HybridPetya Ransomware Alarmingly Sneaks Past BIOS Secure Boot To Install Malware
by Victor Awogbemila · HotHardwareUEFI secure boot was designed to block malicious code from sneaking into your PC's BIOS boot-up process. However, a newly discovered ransomware dubbed HybridPetya somehow found a way to circumvent this. Cybersecurity firm ESET discovered the threat and revealed that it had not been observed in any active attacks just yet.
Here's how it operates. HybridPetya can recognize when a system's hard drive is set up with UEFI. Normally, UEFI Secure Boot would block tampering by confirming the certificates of every booting software, but this ransomware exploits the CVE-2024-7344 vulnerability to escape the check.

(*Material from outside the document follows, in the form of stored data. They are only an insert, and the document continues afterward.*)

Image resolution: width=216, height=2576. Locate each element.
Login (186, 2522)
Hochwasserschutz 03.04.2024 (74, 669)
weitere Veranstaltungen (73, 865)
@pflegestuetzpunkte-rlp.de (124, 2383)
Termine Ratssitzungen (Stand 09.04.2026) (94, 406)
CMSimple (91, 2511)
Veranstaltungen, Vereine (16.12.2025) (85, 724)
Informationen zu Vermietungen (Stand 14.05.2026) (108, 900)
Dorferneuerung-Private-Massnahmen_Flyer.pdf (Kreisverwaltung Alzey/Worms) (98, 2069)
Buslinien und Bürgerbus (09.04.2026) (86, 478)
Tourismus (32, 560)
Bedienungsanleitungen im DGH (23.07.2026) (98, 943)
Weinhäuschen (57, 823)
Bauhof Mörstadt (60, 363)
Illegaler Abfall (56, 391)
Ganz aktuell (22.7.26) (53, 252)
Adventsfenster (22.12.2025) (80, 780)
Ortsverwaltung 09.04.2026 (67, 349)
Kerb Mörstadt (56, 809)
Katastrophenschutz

After bypassing Secure Boot, it goes straight to the boot partition, where it can change, remove, or insert files. By doing so, it gains control over the system's startup process and then locks and encrypts the rest of the drive's contents.
At this stage, a user can no longer access their PC files, so HybridPetya displays a message confirming their files have been encrypted and requests $1000 worth of Bitcoin as a ransom. It also asks the victim to send their Bitcoin wallet ID and a displayed installation key to redeem their files.
This attack process is similar to past malware infections like Petya and NotPetya, which malicious actors unleashed between 2016 and 2017. However, unlike HybridPetya, Petya and NotPetya were designed to destroy data rather than to demand a ransom for file recovery. According to ESET, HybridPetya's discovery confirms that UEFI bootkits featuring Secure Bypass functionality pose a real issue.
On a more positive note, the CVE-2024-7344 vulnerability, which the HybridPetya exploits, was fixed in January 2025's Patch Tuesday. So if your Windows PC is up-to-date, you should be safe from this ransomware.